The Children’s Society’s Medical History project continues with further funding from Wellcome Trust

I have good news to bring you today. Our Unexplored Riches in Medical History project has received a second grant of £102,309 from the Wellcome Trust’s Research Resources scheme.

The project, now in its second year, has been making great advances in cataloguing and conserving the records of the residential homes that The Children’s Society ran for almost 100 years up until the 1970s and the case files of the children who stayed in them.

In particular we’re focusing on the wealth of information about child health and the effects of poverty contained in these records. This will help to shed light on the history of childhood diseases, treatments, medical care and social health in the 19th and 20th centuries.

Four nurses, wearing face masks, feeding babies, c1940s

In the first part of the project, we’ve found that before the establishment of the NHS, many families had to seek help from charities such as The Children’s Society as they couldn’t give their children vital medical treatment, and some families were pushed into poverty directly because of medical costs.

Historically, The Children’s Society helped to provide medical treatment for these families, and the records shed light on the experiences of children with diseases such as tuberculosis, rickets, pneumonia and heart conditions among others.

By creating an online archive catalogue and through conservation work the records will be widely accessible to medical, social and academic researchers the post-care community and the general public among others.
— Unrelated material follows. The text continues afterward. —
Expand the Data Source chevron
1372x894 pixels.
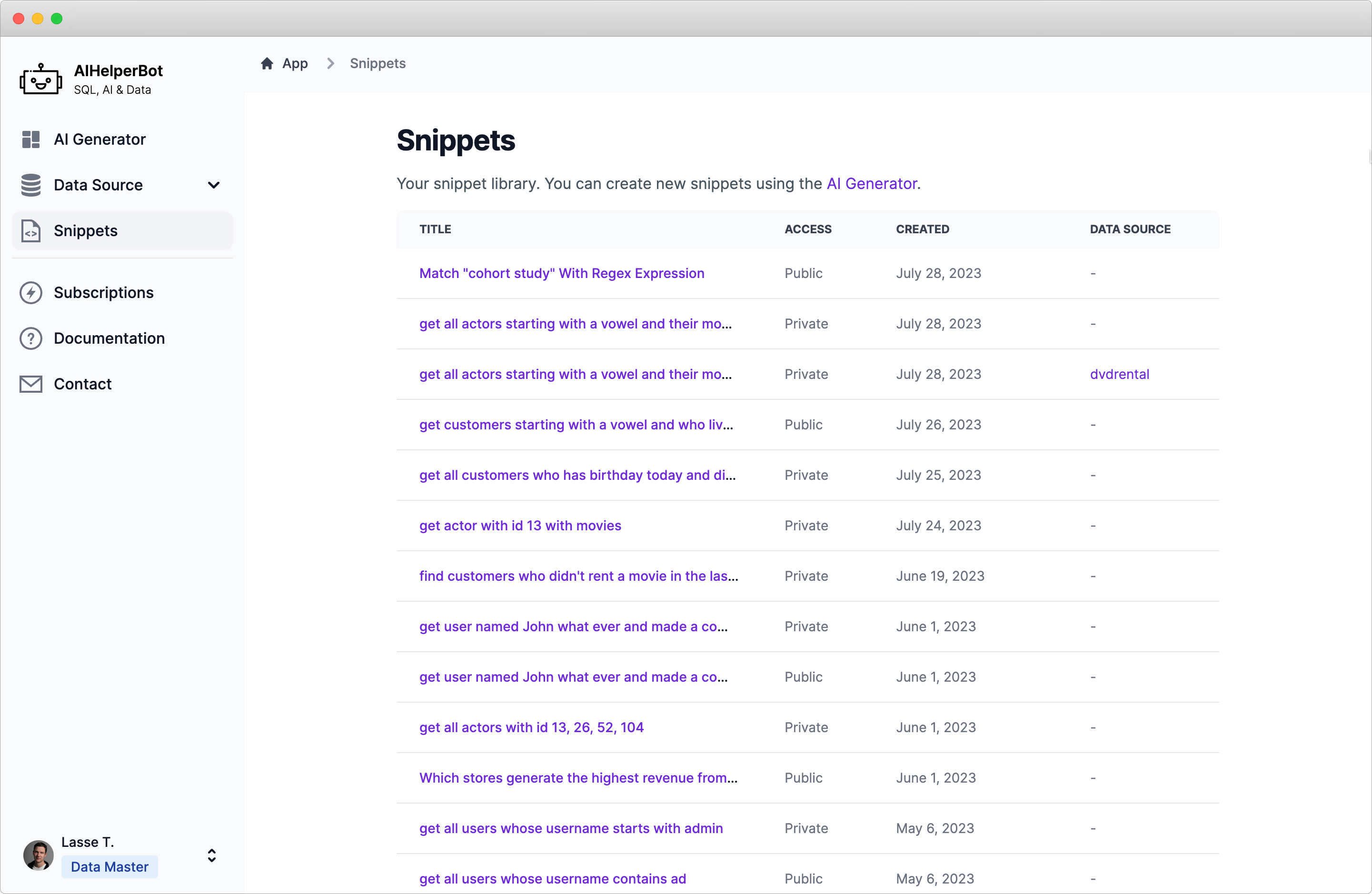213,185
Thanks to the recent grant from the Wellcome Trust, which takes the current total funding from the Trust to £211,124, we can build on what has already been completed. Through the project, we will be able to open up access to The Children’s Society’s valuable records and promote important research into medical history, social history, and the history of childhood poverty and neglect.

UPDATE: This information has now been posted on the Wellcome Trust’s website.